European Commission chief Ursula von der Leyen announced a plan to create a “digital green certificate” to show at airports and border crossings to prove a traveller has been immunised.

The idea is to allow inoculated tourists to bypass restrictions on non-essential travel in place across Europe.

“With this digital certificate we aim to help member states reinstate the freedom of movement in a safe, responsible and trusted manner,” Ms von der Leyen said.

Because Britain left the EU, member states would need to permit its citizens to enter the bloc.

UK Business Minister Kwasi Kwarteng said the government was reviewing the concept of vaccine certificates to allow access to travel, hospitality and entertainment.

“With international travel, you’re dealing with other countries and they will have their own input into what policies you have,” he told broadcaster ITV.

UK cruise line P&O said on Tuesday that only those who have had both doses of the vaccine would be accepted on its trips around Britain this summer.

The EU certificate, available free of charge as a QR code or in physical form, will also show whether the traveller has tested negative for Covid-19 or recently recovered from the disease, and therefore has antibodies.

The plan, to be discussed at next week's EU leaders summit, has been pushed by tourist hot spots such as Greece and Spain, which want it to be introduced in time for summer.

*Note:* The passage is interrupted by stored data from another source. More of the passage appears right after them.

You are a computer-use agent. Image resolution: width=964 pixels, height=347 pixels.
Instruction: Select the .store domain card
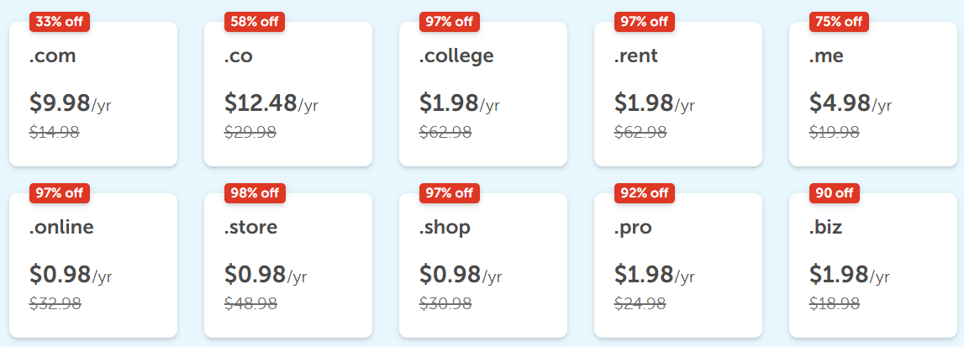click(x=287, y=266)
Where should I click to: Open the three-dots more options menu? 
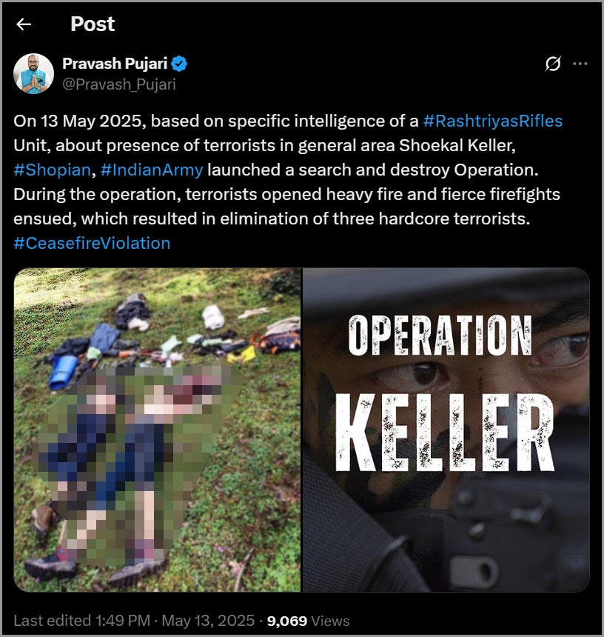coord(580,64)
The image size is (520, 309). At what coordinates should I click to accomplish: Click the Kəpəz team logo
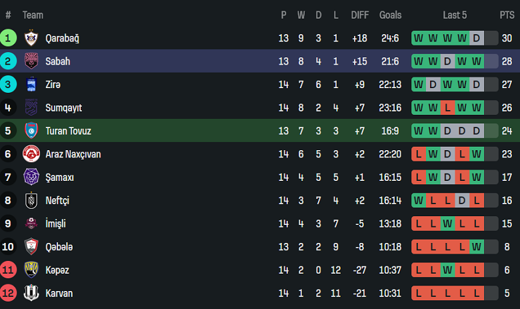pos(31,270)
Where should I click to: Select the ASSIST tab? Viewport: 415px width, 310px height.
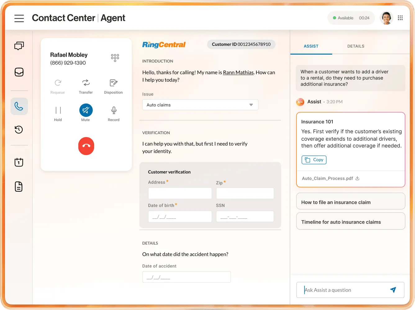[x=311, y=46]
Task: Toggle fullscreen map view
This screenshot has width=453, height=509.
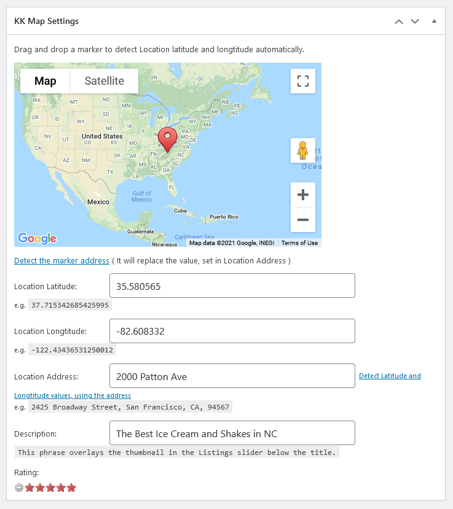Action: pos(302,81)
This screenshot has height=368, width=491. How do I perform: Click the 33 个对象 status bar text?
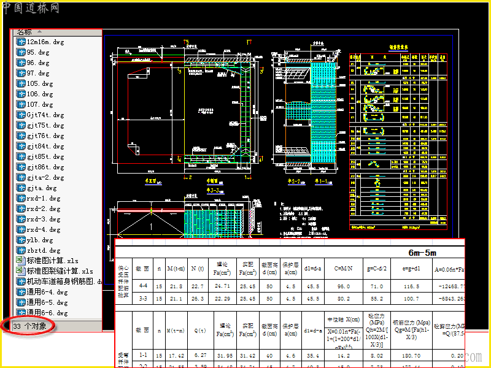[29, 326]
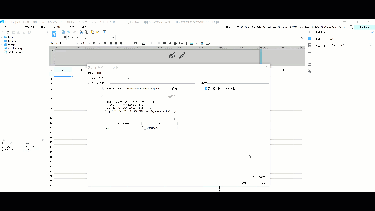The width and height of the screenshot is (375, 211).
Task: Open the font size dropdown in the format bar
Action: click(89, 43)
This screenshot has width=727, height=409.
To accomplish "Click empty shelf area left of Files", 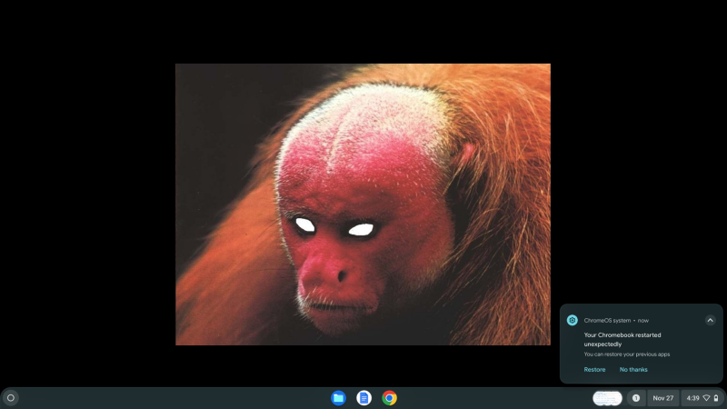I will (182, 398).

But the proposal is likely to face resistance from many member states, a key concern being that those yet to be immunised would be discriminated against.

France said it would be premature to introduce such passes because most EU citizens have not yet been offered shots.

Europe is trailing the US and Britain in its inoculation campaign, with deliveries of doses delayed and some countries worried about the safety of  AstraZeneca’s vaccine.

According to the European Centre for Disease Prevention and Control, less than 5 per cent of the EU’s population has been fully inoculated.

The European Commission, the bloc’s executive arm, said its plan would make it easier for citizens of member states to exercise the “fundamental right to free movement in the EU”.

“This applies regardless of whether they are vaccinated or not,” it said.

“The Digital Green Certificate will make it easier to exercise that right, also through testing and recovery certificates.”

The commission proposed that all vaccines approved by the European Medicines Agency should be recognised automatically.

It offered governments the possibility to include vaccines such as Russia's Sputnik V, which is not authorised for the EU but is being used in member states Hungary and Slovakia.

The European Commission guaranteed that “a very high level of data protection will be ensured” and said the certificates would be issued in digital form to be shown on smartphones or paper.

The commission said the certificates should be suspended once the World Health Organisation declares the end of the pandemic.

If agreed to by EU leaders, the proposal will have to be approved by EU legislators.